Item-finding records
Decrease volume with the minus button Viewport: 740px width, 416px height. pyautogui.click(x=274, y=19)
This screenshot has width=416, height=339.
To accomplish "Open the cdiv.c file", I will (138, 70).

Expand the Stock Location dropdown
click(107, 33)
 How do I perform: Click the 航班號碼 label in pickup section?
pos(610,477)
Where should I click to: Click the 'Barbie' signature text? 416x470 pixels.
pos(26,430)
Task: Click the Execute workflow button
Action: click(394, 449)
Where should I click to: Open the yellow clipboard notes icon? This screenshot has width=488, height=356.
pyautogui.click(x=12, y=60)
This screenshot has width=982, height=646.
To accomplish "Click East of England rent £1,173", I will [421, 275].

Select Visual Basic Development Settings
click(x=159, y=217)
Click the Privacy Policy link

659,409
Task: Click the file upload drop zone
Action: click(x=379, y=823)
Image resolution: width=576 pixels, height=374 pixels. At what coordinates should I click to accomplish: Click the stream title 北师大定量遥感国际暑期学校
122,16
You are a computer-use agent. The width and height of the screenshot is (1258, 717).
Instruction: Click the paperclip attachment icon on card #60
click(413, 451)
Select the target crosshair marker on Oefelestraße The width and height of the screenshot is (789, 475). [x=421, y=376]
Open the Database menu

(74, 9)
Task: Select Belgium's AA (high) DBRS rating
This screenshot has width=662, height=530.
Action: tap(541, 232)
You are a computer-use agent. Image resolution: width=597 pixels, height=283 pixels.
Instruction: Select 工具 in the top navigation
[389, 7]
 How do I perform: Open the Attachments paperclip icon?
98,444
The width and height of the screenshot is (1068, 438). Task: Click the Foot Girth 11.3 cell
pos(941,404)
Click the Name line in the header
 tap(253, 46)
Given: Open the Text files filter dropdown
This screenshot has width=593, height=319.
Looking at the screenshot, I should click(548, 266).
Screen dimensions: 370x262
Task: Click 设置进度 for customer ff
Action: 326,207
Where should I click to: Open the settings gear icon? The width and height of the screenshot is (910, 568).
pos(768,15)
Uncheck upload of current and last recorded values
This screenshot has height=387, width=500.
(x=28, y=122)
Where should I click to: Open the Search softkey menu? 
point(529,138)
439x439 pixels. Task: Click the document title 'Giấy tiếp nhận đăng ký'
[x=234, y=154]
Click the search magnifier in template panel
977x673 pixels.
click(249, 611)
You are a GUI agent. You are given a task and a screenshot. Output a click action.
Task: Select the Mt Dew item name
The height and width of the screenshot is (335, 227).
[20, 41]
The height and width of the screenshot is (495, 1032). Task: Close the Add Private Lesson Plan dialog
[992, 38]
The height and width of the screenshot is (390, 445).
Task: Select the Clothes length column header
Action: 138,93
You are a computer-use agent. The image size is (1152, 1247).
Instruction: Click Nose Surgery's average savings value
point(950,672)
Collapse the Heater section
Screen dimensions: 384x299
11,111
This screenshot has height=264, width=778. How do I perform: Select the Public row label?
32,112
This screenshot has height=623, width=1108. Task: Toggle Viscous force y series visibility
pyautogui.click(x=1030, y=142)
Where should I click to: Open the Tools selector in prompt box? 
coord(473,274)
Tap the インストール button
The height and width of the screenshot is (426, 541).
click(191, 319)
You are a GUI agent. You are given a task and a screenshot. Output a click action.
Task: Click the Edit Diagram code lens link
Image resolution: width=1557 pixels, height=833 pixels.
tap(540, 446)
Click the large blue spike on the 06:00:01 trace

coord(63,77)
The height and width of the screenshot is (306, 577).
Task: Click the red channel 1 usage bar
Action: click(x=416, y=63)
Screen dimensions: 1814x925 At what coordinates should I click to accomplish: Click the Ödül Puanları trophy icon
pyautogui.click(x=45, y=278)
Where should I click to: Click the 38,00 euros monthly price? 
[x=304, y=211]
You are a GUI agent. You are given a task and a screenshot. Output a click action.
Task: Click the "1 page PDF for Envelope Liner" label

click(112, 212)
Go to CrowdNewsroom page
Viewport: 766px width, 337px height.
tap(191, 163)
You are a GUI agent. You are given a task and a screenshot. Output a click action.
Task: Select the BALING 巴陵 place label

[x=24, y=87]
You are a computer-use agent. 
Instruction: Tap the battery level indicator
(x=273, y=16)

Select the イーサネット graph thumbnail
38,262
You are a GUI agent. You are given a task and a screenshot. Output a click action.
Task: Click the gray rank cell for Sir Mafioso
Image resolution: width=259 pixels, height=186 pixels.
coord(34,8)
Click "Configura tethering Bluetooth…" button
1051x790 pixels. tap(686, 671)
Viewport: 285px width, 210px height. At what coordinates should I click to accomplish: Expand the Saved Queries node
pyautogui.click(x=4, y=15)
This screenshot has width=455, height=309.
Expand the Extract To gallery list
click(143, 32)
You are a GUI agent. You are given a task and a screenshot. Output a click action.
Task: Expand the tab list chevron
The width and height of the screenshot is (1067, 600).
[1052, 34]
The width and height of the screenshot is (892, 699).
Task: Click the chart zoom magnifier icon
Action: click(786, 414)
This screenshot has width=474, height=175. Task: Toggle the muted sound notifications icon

#### OBJECTIVE
Rewrite the records from their first line through the line containing "Action: click(394, 449)", switching "Stock Location" to "Storage Location" and keeping everything else unchanged.

#### TASK ANSWER
Decrease volume with the minus button Viewport: 740px width, 416px height. pyautogui.click(x=274, y=19)
This screenshot has width=416, height=339.
To accomplish "Open the cdiv.c file", I will (138, 70).

Expand the Storage Location dropdown
click(107, 33)
 How do I perform: Click the 航班號碼 label in pickup section?
pos(610,477)
Where should I click to: Click the 'Barbie' signature text? 416x470 pixels.
pos(26,430)
Task: Click the Execute workflow button
Action: click(394, 449)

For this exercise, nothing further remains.